Se trata de la construcción del Gasoducto del Noreste Argentino (GNA). El proyecto prevé construir un gasoducto de 1448 kilómetros para llevar el gas hasta las cercanías de Buenos Aires. Según el primer cronograma, debía estar listo en 2006. Pero el último calendario de la obra establece su culminación exactamente diez años después, en 2016. Se sospecha que las demoras fueron producto de actos de corrupción.

La jefa de Estado ayer encabezó un acto en la Casa Rosada con motivo de la firma de contratos para la construcción y provisión de caños del GNA y el lanzamiento de la licitación para la segunda etapa, que comprenderá a las provincias de Formosa, Chaco y Santa Fe, con una inversión prevista de 11.947 millones de pesos.

La construcción de esta obra para traer gas de Bolivia, además, es la cabal muestra del fracaso energético del kirchnerismo. Luego de la mal llamada “década ganada”, la Argentina tiene en su territorio menos de la mitad de las reservas de gas convencional que tenía en el año 2002, sin contabilizar el yacimiento de Vaca Muerta (allí existe gas no convencional) que, como se sabe, requiere de importante niveles de inversión que lejos están de llegar a nuestro país.

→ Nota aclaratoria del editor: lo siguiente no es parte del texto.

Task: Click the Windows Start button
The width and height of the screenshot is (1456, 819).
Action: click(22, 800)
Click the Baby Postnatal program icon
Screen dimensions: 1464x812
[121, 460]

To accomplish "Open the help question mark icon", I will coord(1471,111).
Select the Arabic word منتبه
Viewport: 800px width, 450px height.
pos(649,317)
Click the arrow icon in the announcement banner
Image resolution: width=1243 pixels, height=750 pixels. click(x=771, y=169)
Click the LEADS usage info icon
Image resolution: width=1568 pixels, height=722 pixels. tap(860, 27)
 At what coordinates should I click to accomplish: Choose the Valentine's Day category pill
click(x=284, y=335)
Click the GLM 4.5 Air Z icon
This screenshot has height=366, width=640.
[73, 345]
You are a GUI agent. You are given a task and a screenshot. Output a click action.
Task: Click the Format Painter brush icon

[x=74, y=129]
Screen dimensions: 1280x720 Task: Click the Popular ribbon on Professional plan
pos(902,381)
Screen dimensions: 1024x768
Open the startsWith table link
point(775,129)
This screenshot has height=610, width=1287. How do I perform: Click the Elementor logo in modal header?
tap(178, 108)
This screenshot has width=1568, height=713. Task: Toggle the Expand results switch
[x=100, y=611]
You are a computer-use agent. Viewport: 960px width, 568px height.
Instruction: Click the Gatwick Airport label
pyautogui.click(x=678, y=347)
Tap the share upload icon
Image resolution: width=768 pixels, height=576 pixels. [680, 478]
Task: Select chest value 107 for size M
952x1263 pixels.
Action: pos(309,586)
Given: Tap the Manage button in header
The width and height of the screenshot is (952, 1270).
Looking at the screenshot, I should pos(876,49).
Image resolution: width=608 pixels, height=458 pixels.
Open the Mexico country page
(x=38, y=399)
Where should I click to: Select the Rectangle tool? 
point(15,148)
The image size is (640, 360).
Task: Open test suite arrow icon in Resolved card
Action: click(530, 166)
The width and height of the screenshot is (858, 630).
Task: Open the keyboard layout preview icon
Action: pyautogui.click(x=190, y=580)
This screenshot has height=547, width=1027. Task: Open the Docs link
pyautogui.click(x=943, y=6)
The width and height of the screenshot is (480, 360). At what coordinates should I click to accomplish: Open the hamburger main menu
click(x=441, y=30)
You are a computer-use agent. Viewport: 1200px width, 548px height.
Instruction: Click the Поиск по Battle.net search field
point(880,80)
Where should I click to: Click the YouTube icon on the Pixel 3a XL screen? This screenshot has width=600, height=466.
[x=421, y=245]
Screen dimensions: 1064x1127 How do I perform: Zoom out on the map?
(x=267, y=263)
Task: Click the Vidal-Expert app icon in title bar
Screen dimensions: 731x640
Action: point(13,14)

Algunos números hablan por sí solos: las reservas convencionales cayeron un 50,1% en los nueve años del periodo 2003-2011. Según un estudio de Alieto Guadagni, exsecretario de Energía de la Nación, por cada metro cúbico extraído de gas se repuso el 26,1 %, el 73,9% restante mermo directamente el stock previo acumulado de reservas. Además, la producción de gas es un 15,4% inferior a la del 2004 (año de máxima producción). En el 2012 cayó 3,1% y es menor al nivel del año 2000.

Ante esta situación, el Estado tienen que importar gas a precio internacional lo que provoca una fuerte sangría de recursos que ponen en jaque a la economía, ya que para poder afrontar ese gasto el gobierno K implementa una de las presiones fiscales más importantes del mundo.

Ante la escasa producción en nuestro territorio, el año pasado las importaciones de gas por parte de la Argentina crecieron 1.100 millones de dólares alcanzando, según las estadísticas difundidas por la Secretaría de Energía de la Nación, los 5.460 millones de dólares.

Los números oficiales muestran que las compras totales de hidrocarburos totalizaron los 8.092 millones de dólares. En tanto, las importaciones energéticas globales (se incluye electricidad) crecieron 24,8%, al pasar de 8.703 millones a 10.863 millones entre los primeros once meses del 2012 y 2013 y, como consecuencia, el saldo comercial de energía fue negativo por 6.045 millones.